福岡において、第一次バブルが弾けたのは1991年9月(平成2年)である。鉄骨加工の共和の倒産がその象徴である。1年後の9月、11月の東亞住研、興栄ホームなど負債300億円クラスの大型倒産があったのだが、建設業者の破綻は延びた。その背景には、景気回復のために住宅着工件数を増大させる諸政策が打たれた。だから建設業者の受注は伸長した。死に体ながら表面は延命している印象を与えていた。10年間、真綿で水を湿らせながら首を絞められていった感じである。
東建設は1997年10月(平成9年)に倒産した。高木工務店も2002年8月(平成14年)に民事再生法を申請したのである。繰り返すが、東建設は請負を超える『創注』に果敢に挑戦し、また高木工務店は請負に徹して両極端の道を歩んだ2社ともアウトになった。さらに福岡建設協力会の仲間では、マンション受注に特化して100億近くにまで規模拡大した橋詰工務店、大祥建設がある。この両社も時代の荒波に揉まれて散ってしまった。福岡の老舗と目されていた業者の屍が、累々と横たわっていったのである。
<新興勢力も明暗>
新興企業も第一次バブルが弾けると、その対応に明暗が分れた。一時、1,000億円近く膨れた借入を抱えて四苦八苦していたトミソー建設は、「いつ消滅したか不明」という静かな死を迎えた。同社の伊藤社長には再三、「早期の店仕舞い」を勧告したことがある。伊藤氏は人間不信に陥った時期もあった。企業整理の段階では仏さんのような顔になっていた。「この穏やかな人物が1,000億円の借金を抱えて不動産企画をやっていたのか」と驚くこともしばしばであった。しかし、「これまた歴史の産物の一駒であった」と思えば、納得もできた。人は時代に規定されて生かされるのである。

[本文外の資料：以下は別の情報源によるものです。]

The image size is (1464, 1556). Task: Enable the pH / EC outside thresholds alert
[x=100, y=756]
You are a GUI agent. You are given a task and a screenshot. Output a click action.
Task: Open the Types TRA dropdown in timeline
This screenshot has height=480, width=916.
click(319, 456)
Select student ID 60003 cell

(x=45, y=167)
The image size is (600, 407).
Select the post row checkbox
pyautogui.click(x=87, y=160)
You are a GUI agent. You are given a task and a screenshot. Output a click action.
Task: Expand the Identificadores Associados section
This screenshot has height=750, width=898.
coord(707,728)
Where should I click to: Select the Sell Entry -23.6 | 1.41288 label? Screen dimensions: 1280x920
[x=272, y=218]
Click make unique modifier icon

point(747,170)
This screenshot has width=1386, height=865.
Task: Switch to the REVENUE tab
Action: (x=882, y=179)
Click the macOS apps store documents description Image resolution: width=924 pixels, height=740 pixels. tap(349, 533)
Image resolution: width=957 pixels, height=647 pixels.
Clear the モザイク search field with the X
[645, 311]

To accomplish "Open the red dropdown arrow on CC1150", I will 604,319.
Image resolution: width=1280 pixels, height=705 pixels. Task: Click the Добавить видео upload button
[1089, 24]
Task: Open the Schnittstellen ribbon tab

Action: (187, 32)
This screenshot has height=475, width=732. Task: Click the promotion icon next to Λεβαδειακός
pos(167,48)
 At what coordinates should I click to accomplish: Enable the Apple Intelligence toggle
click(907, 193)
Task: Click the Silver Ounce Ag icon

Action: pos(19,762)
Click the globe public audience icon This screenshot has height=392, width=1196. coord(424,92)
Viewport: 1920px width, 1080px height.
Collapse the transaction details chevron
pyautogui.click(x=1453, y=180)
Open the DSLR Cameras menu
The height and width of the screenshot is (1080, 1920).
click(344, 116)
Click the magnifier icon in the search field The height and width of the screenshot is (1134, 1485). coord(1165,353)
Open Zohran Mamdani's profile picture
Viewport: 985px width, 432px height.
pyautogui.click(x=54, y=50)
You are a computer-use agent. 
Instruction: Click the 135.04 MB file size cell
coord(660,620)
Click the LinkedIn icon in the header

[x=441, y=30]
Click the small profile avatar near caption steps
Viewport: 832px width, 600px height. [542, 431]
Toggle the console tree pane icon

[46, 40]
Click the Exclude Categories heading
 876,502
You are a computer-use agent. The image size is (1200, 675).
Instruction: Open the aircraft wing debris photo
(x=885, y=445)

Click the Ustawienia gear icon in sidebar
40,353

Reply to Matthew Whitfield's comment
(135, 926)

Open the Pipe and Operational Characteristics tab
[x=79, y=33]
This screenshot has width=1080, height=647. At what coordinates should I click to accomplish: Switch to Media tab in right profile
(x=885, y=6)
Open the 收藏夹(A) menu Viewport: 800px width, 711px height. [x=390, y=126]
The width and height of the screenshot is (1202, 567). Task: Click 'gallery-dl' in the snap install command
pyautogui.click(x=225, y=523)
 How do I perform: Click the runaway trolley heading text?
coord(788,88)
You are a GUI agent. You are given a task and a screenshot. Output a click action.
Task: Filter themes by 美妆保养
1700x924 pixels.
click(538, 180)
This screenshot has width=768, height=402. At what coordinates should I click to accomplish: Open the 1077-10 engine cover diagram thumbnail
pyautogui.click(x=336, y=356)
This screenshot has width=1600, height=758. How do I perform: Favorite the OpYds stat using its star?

他の新興勢力では、色もの物件で名を馳せた前宮建設も知らないうちに廃業した。この会社の前田社長による一般債権者に迷惑をかけない清算は、「見事、あっぱれ!!」と称賛できる稀有なケースである。九州各地区で不動産開発を仕掛けていて倒産した南建設も記憶に残る倒産であった。新興勢力は後発ゆえに身軽であった。だから不動産企画に携わって急成長させたのだが、これまた時代の変遷に翻弄されたのである。第一次バブルの後処理に追われている中で、この後遺症を抱えていない勢力は新たな波動を掴んで躍進の芽を開かせ始めていた。